Well, yes, because that’s insane.



I think it makes perfect sense. It's a guaranteed incentive for a potential employee to increase the value of the company and act in its best interest.

Absent those guarantees, it's smoke, nothing, kaput: 1.5% equity or whatever % can become approximately 0% and there's nothing the employee can do about it.

They could structure the agreement in other ways to incentivize the potential employee: if additional shares are issued, pay a dividend to the employee.


> pay a dividend to the employee.

the whole point of equity compensation is that it replaces cash, as the startup rarely has sufficient liquidity in cash.

But equity is often used in ways the employee does not understand and get screwed over. It's also why there are accredited investor requirements for VC/startup investments - so that only those who can afford to pay for a lawyer and such can partake in these deals.

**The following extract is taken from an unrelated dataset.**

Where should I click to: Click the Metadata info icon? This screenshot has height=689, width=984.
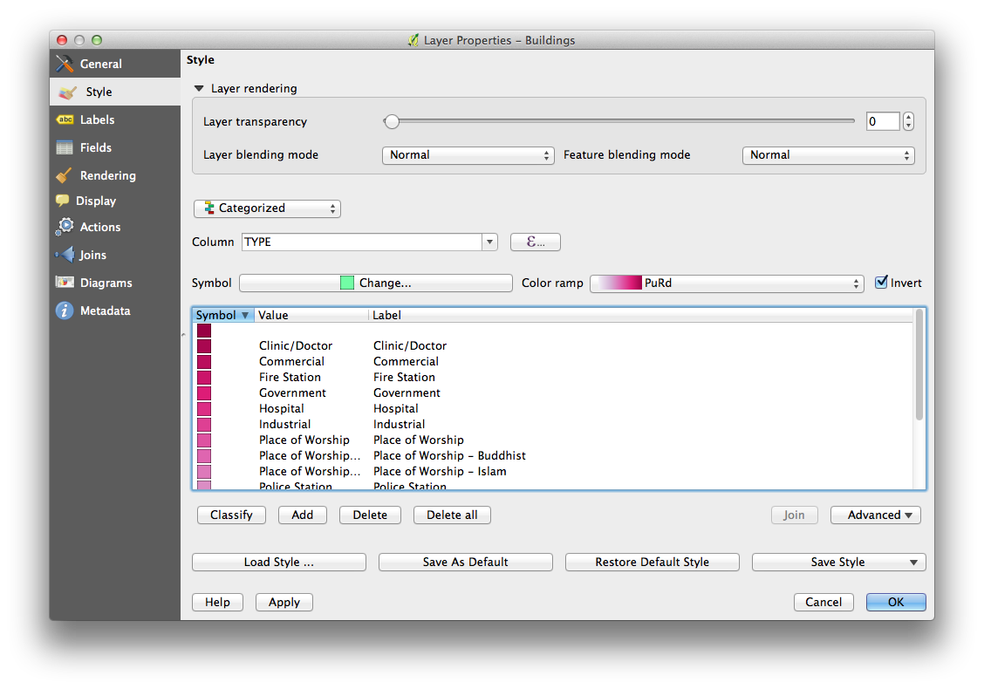tap(65, 310)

Unfortunately for an employee, the loophole is that they don't get this regulatory scrutiny, and also don't have or earn enough to hire a lawyer (and oft times not even access to the cap tables - it's just a literal number of shares, without context).

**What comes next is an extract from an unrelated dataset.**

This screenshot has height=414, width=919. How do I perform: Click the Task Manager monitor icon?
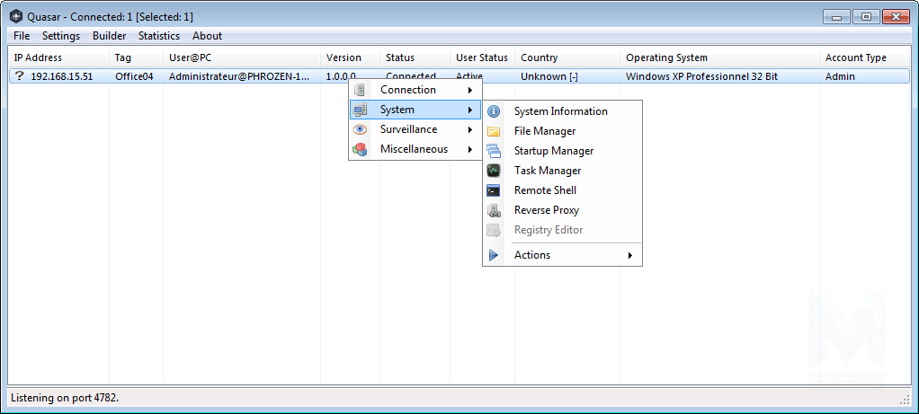click(x=494, y=171)
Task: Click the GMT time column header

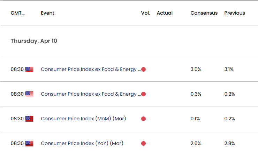Action: (x=18, y=13)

No wonder employees get screwed while investors (of the accredited kind) don't.


> the whole point of equity compensation is that it replaces cash, as the startup rarely has sufficient liquidity in cash.

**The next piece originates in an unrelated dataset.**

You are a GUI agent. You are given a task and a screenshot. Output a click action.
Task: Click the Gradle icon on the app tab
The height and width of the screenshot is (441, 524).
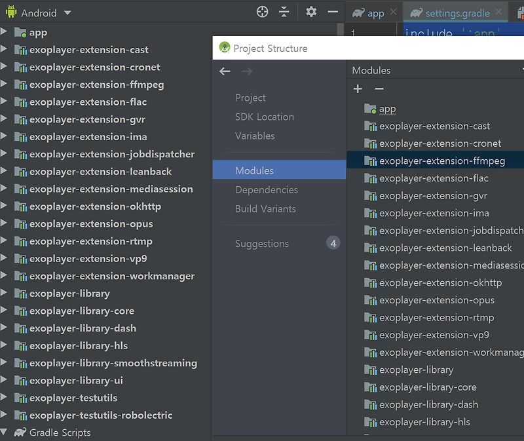coord(359,12)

Understood and it makes sense. Offering equity to a potential employee is a way for the employee to benefit potentially on future growth in the company.

I'm proposing that if there is a future funding round, pay the employee a dividend from part of the proceeds. Or maybe give them more shares or a combination; but put it in writing from the start.


And yet they agree to pay salary immediately.


No one pays 4 years of salary immediately.